So I’ll just try to do a little catch-up today, noting some things of interest, like (courtesy Daniel T.) this search engine for the Amazing Heroes comics ‘zine. Well, the link takes you to a page explaining how it was made, with a link to the search engine itself. But it’s worth reading the behind-the-scenes because, man, if I spent this much time putting something together I’d want people to read about my travails, too.

But I’ve tested it out on a couple of things, and it seems to work fine. Now I have an whole run of Amazing Heroes and its associated specials here at home, and over the years, mostly because of writing for this site, I’ve had to dive deep into the collection to research somethin’ or ‘nother and it would take a while because unless I knew right off the top of my head where it would have been, I otherwise would only have a vague sense of where to locate it and I would spend an inordinate amount of time paging through the mags. Anyway, this was quite the project, and I hope it stays around.

Also of note, I just found out there’s a new edition of Harlan Ellison’s legendary anthology Dangerous Visions on its way early in 2024:


That’s a wild color. I discovered this via a post on Bluesky via J. Michael J. Straczynski, who says he’s providing a new introduction to the volume (which makes sense, since the infamously-unpublished Last Dangerous Visions is in his hands). Another new intro is by Patton Oswalt, which…I mean, sure, why not, I like him, I’m sure both he and JMS can provide a modern context as to the importance of this book, and the cutting-edge nature of the work at the time.

It’s been a while since I’ve read Dangerous Visions. I don’t even own a copy, which is why I’m happy to have this new edition (and my choice of hard or soft covers, apparently being released simultaneously next March). I do wonder how the stories have aged since the book was first released in 1967, and how much time may have blunted those cutting edges. I do own a battered hardcover of Again, Dangerous Visions which is probably due a new poke-through after sitting on my shelf for many a year. (Or I can wait for that book’s reissue next summer.)

I don’t want to relitigate the whole Last Dangerous Visions thing here, which you can read about on Wikipedia if you don’t know the details. But I do wish JMS the best of luck wrestling that beast…the Wiki entry does claim that Blackstone (the publisher of the DV reissue) will be releasing Last Dangerous Visions late next year, but surely no one can blame me if I say “I’ll believe it when I see it.”

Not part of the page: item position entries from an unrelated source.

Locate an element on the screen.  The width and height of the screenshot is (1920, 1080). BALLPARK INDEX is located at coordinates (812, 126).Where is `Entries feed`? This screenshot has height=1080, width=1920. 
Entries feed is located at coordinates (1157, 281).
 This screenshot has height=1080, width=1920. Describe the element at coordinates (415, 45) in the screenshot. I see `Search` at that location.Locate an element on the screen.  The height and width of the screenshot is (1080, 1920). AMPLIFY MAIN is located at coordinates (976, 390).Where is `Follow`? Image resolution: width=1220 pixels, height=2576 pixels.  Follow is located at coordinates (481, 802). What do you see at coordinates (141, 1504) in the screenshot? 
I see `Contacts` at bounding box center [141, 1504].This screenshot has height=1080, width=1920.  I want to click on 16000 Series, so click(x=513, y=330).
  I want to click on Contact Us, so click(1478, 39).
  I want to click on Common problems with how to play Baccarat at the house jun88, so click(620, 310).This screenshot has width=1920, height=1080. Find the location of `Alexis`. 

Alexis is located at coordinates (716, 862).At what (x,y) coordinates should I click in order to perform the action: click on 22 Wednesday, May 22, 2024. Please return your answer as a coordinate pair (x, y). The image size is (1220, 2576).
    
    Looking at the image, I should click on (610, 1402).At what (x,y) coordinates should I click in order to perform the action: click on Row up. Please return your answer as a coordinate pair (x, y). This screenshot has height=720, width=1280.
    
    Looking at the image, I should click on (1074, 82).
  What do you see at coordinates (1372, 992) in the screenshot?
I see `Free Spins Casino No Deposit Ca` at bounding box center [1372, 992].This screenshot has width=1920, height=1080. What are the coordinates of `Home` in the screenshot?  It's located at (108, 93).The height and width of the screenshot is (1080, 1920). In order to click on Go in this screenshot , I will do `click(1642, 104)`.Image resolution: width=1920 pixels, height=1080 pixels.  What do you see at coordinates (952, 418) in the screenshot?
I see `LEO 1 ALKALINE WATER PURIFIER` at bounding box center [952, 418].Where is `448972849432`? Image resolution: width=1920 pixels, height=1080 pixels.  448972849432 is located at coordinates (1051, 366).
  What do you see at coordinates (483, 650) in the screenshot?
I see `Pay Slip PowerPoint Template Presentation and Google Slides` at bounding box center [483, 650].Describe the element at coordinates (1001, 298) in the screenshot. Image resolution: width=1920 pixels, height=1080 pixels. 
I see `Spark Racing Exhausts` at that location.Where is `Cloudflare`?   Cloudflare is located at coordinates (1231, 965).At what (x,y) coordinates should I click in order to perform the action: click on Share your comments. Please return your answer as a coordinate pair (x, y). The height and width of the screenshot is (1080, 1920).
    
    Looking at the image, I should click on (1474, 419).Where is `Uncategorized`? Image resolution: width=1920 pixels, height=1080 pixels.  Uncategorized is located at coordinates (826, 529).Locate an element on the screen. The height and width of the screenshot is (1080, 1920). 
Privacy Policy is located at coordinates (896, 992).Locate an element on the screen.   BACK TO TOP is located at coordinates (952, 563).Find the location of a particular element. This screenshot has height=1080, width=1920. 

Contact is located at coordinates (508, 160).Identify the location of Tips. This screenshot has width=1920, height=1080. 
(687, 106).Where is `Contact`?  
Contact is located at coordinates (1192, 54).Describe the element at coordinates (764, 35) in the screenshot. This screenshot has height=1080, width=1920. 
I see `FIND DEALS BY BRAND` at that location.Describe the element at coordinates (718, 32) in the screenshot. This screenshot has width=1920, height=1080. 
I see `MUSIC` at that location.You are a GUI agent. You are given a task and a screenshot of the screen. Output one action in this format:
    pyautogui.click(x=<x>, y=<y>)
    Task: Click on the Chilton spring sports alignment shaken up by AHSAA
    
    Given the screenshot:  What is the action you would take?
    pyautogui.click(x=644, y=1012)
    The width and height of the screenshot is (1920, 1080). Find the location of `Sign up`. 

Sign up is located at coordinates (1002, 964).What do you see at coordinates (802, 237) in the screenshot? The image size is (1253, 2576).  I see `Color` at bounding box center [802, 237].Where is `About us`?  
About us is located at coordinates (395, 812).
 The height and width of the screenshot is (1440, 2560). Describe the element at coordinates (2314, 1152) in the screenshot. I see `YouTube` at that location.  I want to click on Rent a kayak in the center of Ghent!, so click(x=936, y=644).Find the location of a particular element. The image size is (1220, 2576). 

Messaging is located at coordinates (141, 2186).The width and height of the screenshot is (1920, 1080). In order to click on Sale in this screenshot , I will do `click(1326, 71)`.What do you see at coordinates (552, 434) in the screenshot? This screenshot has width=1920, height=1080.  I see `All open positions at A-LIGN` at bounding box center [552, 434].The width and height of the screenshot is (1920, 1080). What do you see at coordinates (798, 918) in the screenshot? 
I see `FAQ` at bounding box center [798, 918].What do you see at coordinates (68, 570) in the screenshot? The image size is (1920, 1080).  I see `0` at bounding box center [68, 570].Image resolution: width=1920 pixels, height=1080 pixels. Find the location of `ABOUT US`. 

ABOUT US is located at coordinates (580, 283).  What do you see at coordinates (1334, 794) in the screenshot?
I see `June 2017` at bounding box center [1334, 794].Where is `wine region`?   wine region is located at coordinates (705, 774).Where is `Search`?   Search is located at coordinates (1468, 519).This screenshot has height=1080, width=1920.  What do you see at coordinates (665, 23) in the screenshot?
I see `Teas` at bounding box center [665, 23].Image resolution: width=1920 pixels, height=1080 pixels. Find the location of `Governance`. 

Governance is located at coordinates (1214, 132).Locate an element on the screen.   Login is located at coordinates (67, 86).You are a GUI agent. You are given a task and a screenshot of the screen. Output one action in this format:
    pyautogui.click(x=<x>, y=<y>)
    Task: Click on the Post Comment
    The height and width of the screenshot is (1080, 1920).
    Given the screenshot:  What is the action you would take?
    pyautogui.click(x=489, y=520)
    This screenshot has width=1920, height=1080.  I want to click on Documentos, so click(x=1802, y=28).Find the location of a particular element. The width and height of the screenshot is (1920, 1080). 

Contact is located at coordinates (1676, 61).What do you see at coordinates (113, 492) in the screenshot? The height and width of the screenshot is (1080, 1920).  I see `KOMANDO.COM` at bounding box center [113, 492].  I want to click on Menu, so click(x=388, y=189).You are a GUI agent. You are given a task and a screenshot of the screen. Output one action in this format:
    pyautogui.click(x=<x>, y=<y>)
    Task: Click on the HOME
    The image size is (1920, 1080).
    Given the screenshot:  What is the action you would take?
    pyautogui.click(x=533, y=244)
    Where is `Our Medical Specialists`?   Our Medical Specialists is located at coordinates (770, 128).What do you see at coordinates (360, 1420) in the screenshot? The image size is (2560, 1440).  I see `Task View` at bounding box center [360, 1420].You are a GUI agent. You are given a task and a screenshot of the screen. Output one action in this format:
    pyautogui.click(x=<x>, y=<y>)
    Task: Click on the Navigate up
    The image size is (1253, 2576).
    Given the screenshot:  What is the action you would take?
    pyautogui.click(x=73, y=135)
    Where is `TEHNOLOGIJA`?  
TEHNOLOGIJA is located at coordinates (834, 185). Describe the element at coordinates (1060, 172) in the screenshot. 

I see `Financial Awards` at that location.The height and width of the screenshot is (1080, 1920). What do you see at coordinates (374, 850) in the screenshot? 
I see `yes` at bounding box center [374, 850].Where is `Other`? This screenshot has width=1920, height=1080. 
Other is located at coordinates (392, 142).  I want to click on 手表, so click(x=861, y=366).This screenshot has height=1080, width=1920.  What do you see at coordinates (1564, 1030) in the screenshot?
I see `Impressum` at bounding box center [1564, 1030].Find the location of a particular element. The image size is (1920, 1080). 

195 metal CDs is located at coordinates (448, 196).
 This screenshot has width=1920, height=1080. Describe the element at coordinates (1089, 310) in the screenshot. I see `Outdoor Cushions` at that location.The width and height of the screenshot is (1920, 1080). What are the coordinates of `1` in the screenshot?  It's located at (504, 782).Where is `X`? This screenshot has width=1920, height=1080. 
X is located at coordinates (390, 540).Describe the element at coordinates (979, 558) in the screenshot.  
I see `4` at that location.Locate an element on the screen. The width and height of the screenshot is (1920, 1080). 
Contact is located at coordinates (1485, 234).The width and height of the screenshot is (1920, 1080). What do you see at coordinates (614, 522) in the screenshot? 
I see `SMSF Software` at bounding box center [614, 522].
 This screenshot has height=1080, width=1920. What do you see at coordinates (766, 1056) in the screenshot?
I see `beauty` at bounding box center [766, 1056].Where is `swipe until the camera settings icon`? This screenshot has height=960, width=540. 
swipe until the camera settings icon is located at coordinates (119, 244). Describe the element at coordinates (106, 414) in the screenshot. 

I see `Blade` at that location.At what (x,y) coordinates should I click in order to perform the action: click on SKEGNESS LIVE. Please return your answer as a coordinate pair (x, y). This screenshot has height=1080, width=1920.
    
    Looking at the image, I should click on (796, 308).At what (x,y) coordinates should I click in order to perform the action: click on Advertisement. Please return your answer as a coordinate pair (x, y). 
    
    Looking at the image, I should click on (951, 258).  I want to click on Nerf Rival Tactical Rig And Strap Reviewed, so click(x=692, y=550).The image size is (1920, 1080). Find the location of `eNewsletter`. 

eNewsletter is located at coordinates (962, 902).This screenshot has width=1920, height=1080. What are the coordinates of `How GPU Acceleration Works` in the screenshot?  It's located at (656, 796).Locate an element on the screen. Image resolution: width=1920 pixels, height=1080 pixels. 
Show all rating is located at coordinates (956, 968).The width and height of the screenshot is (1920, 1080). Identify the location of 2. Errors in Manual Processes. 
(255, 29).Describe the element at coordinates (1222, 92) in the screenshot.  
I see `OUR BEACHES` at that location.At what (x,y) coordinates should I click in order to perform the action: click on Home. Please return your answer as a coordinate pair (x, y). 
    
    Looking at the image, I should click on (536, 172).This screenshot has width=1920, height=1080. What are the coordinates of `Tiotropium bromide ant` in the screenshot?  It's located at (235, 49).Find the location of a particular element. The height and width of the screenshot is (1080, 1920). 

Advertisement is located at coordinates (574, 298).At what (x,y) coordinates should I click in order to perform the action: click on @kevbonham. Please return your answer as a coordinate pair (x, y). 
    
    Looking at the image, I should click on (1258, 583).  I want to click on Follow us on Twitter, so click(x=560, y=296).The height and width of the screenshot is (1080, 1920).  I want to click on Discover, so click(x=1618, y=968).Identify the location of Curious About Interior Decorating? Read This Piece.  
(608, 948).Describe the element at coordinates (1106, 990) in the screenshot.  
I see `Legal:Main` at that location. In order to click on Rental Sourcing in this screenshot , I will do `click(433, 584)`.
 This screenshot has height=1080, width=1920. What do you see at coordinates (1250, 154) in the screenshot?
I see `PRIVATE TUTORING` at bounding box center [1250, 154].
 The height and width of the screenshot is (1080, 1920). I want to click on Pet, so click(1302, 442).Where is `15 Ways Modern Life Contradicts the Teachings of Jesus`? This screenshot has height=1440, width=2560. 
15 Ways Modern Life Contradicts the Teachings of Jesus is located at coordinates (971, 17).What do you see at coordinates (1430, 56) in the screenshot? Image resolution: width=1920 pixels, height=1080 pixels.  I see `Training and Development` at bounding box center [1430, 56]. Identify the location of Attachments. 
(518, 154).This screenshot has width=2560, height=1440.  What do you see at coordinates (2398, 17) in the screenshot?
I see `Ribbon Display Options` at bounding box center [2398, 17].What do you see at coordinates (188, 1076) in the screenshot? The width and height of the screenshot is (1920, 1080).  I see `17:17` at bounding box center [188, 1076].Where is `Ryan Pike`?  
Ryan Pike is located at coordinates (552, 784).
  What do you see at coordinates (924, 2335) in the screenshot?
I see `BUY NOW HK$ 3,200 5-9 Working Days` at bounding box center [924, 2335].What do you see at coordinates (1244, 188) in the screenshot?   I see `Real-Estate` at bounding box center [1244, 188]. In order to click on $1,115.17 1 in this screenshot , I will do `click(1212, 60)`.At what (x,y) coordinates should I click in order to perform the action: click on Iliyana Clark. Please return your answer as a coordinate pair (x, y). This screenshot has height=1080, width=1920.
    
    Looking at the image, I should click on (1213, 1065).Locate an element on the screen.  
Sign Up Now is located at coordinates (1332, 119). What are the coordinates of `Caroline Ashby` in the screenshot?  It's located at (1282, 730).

5 Responses to “The ghost of Harlan is going to get me for putting his book so close to a Fantagraphics thing.”

  • Jack says:

    It’s been an age since I read it-bought a copy in a used bookstore back in my teens, don’t ask how long ago that is-but I’m almost certain that “Aye, And Gomorrah” by Samuel R. Delany has probably held up the best, mainly because it’s a hugely queer coded story once you get under the hood, and its themes of gender are decades ahead of its time. Much like, lets face it, Samuel R. Delany. Otherwise, most of the book is a lot of mainstream SF writers trying to be edgy, by the standards of the 1960s. The Philip K. Dick story got a hilarious call out in a posthumous Dick book for Harlan Ellison saying he was high when he wrote it, and while I loved Philip Jose Farmer’s “Riders of the Purple Wage” back in the day, the last time I read it I was struck by a nasty undercurrent of misogyny in it that 17 year old me missed, and I’ve never read it again.

    Always preferred Michael Moorcock’s side of the New Wave of SF back in the 1960s anyway, but YMMV.

  • JohnJ says:

    Weirdly, the story I still remember most from DV is “In the Barn” (I think that’s the title) as a strange precursor to “The Handmaid’s Tale.”
    Looked over the list for TLDV and was most struck by a story credited to “Firesign Theater” Used to have all their records but haven’t heard from them in ages.
    I did order a copy of “The John Varley Reader” after reading this, so you did help sell a book. Somebody should have tried to film his Gaea Trilogy.

  • Chris Gumprich says:

    “Blackstone (the publisher of the DV reissue) will be releasing Last Dangerous Visions late next year,”

    I read that as BLACKTHORNE, and was very confused for a minute. Though it does seem like the sort of thing they would have done.

    LAST DANGEROUS VISIONS 3-D, anyone?

  • Mikester says:

    Chris – believe it or not, I first misread it in the exact same way.

  • Snark Shark says:

    “BLACKTHORNE”

    Finally, a Harlan Ellison written Nervous Rex!